Last summer we welcomed audiences to the Big Barn with the following message in our season program book. We offer it today in solidarity and as an invitation to listen, thankful that music can speak effortlessly to unassailable truths, both personal and collective.
These are good walls. They are walls that embrace our humanity and resonate with devotion. Within them, worlds of sound are expressed, each one unique as a snowflake, and universal as snowfall. Each of these worlds will be more or less understood, or perhaps not at all, but listening, and wanting to understand, is what we will find here always.
This is the essence of the musician’s relationship with those who purposefully walk into a room for music and have the doors close behind them.
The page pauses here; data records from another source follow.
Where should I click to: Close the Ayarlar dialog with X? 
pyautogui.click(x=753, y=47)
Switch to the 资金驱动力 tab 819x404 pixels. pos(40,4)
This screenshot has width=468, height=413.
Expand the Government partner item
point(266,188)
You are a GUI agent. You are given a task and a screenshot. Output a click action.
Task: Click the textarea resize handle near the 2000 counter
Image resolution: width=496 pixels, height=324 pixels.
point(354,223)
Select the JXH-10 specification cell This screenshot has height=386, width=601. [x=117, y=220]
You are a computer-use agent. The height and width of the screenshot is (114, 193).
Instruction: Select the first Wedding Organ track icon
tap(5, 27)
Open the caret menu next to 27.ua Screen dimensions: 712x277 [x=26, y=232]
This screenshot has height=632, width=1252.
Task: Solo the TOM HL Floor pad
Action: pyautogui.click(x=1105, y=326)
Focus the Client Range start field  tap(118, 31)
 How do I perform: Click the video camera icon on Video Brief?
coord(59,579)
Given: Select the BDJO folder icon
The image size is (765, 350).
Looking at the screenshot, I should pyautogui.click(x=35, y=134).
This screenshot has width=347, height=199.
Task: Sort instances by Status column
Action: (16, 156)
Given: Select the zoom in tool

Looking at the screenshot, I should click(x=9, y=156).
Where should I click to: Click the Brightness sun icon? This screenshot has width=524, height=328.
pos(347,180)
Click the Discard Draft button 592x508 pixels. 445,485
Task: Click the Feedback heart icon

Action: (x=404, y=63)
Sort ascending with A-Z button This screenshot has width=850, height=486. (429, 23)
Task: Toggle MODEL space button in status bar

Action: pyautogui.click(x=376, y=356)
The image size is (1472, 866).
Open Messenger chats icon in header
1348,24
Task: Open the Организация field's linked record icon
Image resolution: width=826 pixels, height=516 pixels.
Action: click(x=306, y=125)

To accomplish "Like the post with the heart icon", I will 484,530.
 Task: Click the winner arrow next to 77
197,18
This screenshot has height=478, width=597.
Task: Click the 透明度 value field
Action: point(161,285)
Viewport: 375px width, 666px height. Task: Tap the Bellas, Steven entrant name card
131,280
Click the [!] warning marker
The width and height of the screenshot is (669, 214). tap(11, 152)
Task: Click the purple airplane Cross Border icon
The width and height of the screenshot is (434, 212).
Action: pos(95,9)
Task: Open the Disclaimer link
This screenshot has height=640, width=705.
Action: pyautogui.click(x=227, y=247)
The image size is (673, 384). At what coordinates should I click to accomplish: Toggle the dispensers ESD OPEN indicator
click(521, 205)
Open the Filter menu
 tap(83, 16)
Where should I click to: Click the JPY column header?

With that act, a commitment to listen is made, to voices of unknown origin, religion, political leaning, gender, or sexual orientation. It is understating the case to say that this act is one of acceptance. After all, it is not who the voice belongs to that brings us together; it is what it might express, and what might be deepened in each of us by listening.
In welcoming you to Yellow Barn this season, it does not seem appropriate to comment here on the current wave of political sentiment that aspires to separation and nationalistic power, but that movement has made me acutely aware of how differently we live the evenings we share in this room. I am grateful that Yellow Barn is one of a constellation of places where another ideal is lived; where walls are not an escape or separation, but an invitation to listen far beneath the surface.